Отрывок текста

_ _ _ _ _

Глядя на эти истомленные и глубокомысленные физиономии правоверных, едва выпускающих сквозь зубы полуслова и полузвуки, невольно подумаешь про себя: какое прекрасное исполнение тяжелого устава, и как эти люди самоуглубляются в сознание человеческого ничтожества! Ложная мысль: ничего похожего здесь нет. Мусульманин воздерживается от пищи безотчетно и нелепо, и в то время, как вы считаете его погруженным в глубокую и потрясающую думу, он лишь смотрит тупо на острый конец своих башмаков и ровно ни о чем не думает: он созерцает пустоту с таким усердием, что и сам кроме пустоты ничего не заключает в себе. Говорю это не шутя и даже думаю, что это отупение у мусульманина в Рамазан идет прогрессивно, так что в конце поста резигнация достигает совершенного отсутствия всякого мышления. Трудно и поверить такому явлению, но истинный мусульманин представляет еще много и других аномалий. Пускай еще была бы какая-нибудь цель в этом самозабвении, но и того нет, как нет рамазанного устава для гяуров: последние нисколько не изменяют и в Стамбуле своих занятий, только заранее приготовляются к закрытию турецких присутственных мест; для гяуров открыты и кофейни и харчевни, особенно в христианских кварталах; только, для соблюдения приличий, неверные сидят внутри заведений.

_ _ _ _ _

Короткое упражнение 1
Ответьте на вопросы по отрывку о Рамазане в Стамбуле:
(a) На что смотрит мусульманин, когда его считают погруженным в глубокую думу?
(b) Чего, по словам автора, достигает резигнация в конце поста?
(c) Где сидят неверные в кофейнях и харчевнях для соблюдения приличий?
Короткое упражнение 2
Допишите следующую часть отрывка о Рамазане в Стамбуле, начав сразу после его последнего предложения.

Строки набора данных
_ _ _ _ _

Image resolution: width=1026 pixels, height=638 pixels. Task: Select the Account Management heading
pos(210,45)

_ _ _ _ _

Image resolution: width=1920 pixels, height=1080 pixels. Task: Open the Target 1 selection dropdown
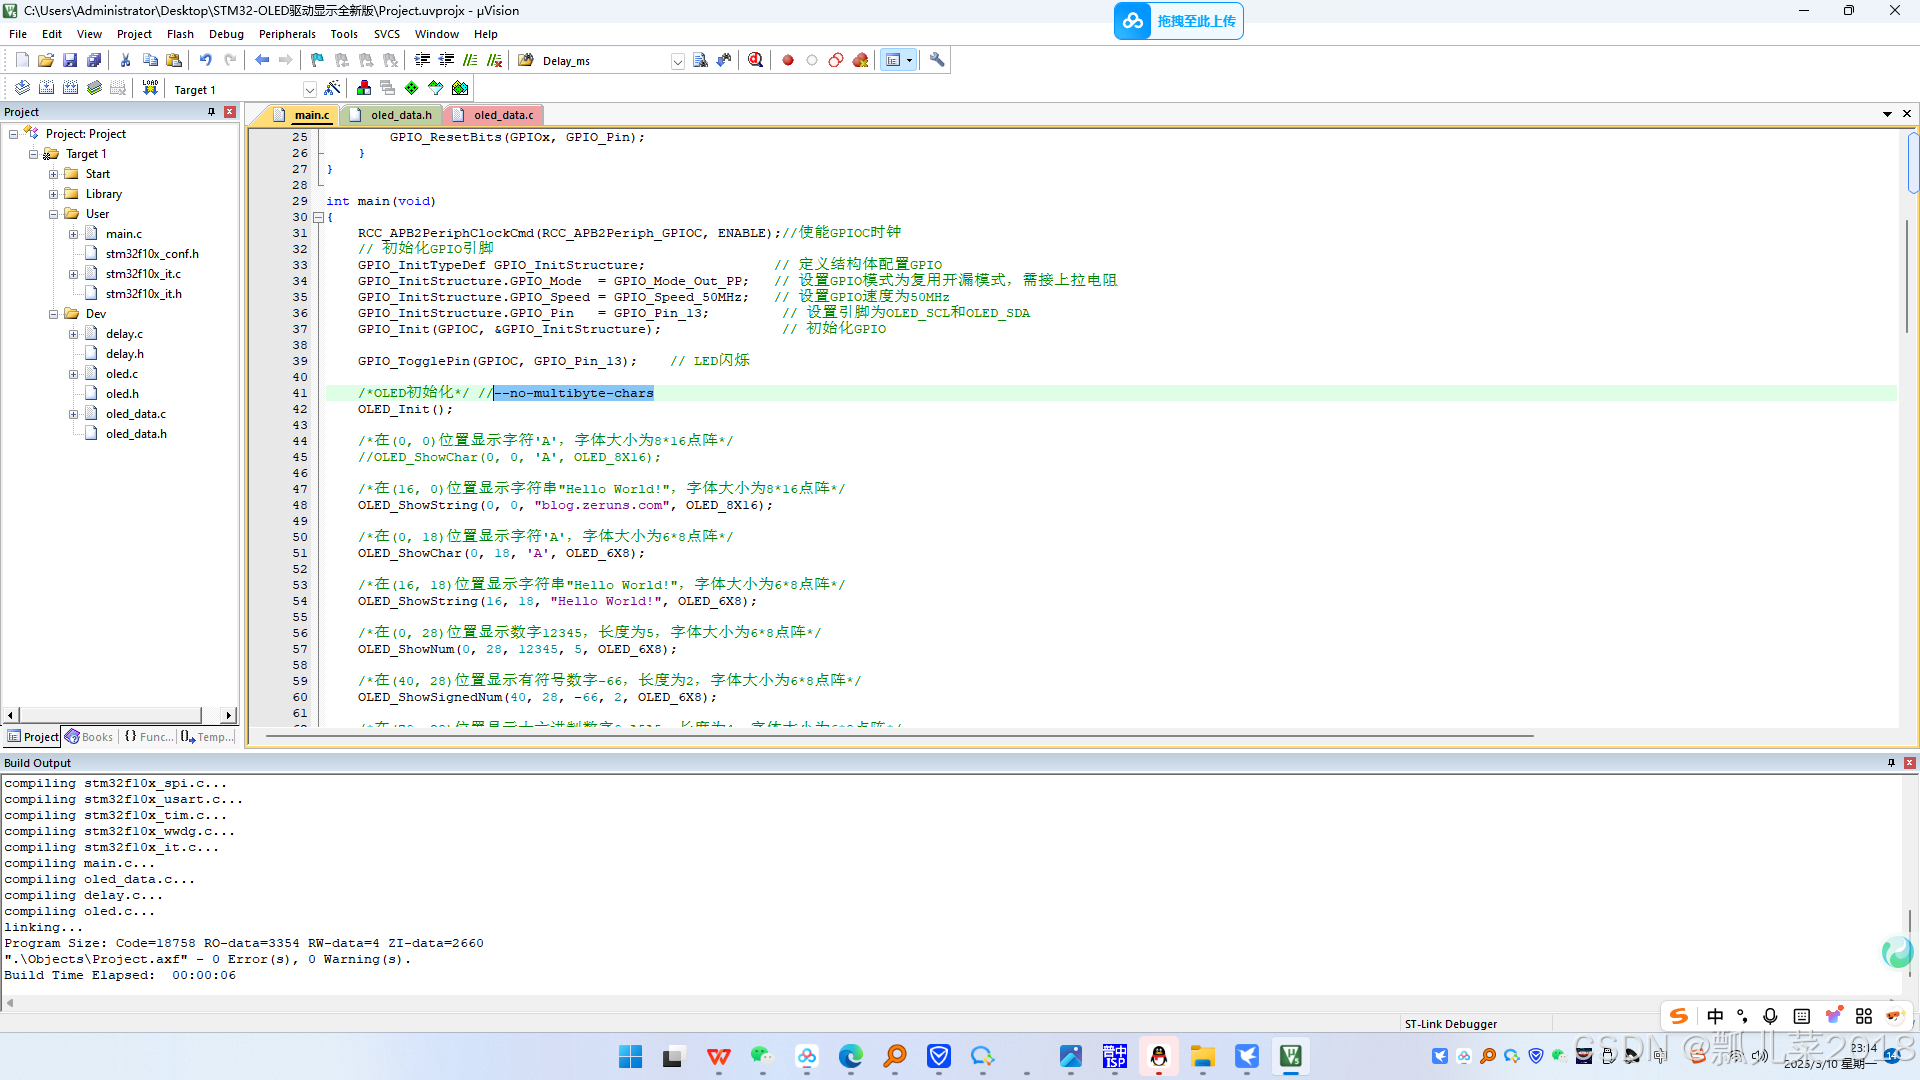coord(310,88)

_ _ _ _ _

Результат 1
(a) На острый конец своих башмаков.
(b) Совершенного отсутствия всякого мышления.
(c) Внутри заведений.

Результат 2
Я сказал, что присутственные места в Рамазан закрываются. Это полузакрытие состоит собственно в том, что присутствие начинается позже и расходятся из него раньше, т. е. начинают суд и расправу по всеведущему Алкурану с часу или двух пополудни, а в три или четыре часа присутствие закрывается. На базарах народу, впрочем, довольно, особенно в конце Рамазана, когда турецкий прекрасный пол устремляется вереницами на закупку нарядов к «Бейраму», празднику после Рамазана; впрочем и торговые дела в пост идут потихоньку. Безистан, лучший стамбульский базар, открывается часа на два или на три не более, в то же время как и присутствия; невольничий рынок – в мое время он еще существовал – хотя и открыт вместе с другими лавками, но покупателей здесь не бывает. В городских кофейнях нет ни огня, ни кофе, ни трубок: разве найдете вы трубку, но не посетителей, в какой-нибудь кофейне у Сулеймановой мечети, где собираются «терьяки» (любители опиума). Само собой разумеется, что посетителем, спросившим себе трубку, может быть лишь гяур, но я не советую франку в его костюме расхаживать в рамазанный день по всему Стамбулу: фанатики будут на него везде коситься, а где-нибудь в переулке полетит в него и камень, пущенный неизвестно кем и откуда…
Но вот солнце близко к закату: правоверные спешат покончить свои занятия, иные бросают дело на половине, и все мусульманское население устремляется домой. Впрочем, нет, не все: благочестивые участвуют в общей молитве в мечетях. Несмотря на то, что взоры постящихся очень часто и пытливо устремляются на западный горизонт и с каждой минутой разгораются более и более, и сами лица оживляются с приближением вечернего часа, – ни один правоверный не позволит себе разрешения ни на что до тех пор, пока муэдзин не возгласит с минарета вечерней молитвы, а муэдзина предупреждает в Стамбуле заревая пушка на Босфоре. Торжественная, давно жданная минута настала: по всему поднебесью звенит пение муэдзинов; правоверный, уже заранее омывший многогрешное тело, прилежно совершает молитву, обоняя соблазнительный запах вкусных соусов турецких…
Молитва кончена, и все устремляется к пище; собаки тоже явились стаями на улицах за своей долей. Гул пошел по всему Стамбулу.
Собственно рамазанный день мусульманина мало отличается от других дней его жизни; если правоверный терпит тогда лишение в пищи, то он вознаграждает себя в лени, которая иной раз достигает идеального совершенства. Разумеется, этого нельзя сказать о бедном классе населения, который все-таки должен и поститься, и работать по-обыкновенному.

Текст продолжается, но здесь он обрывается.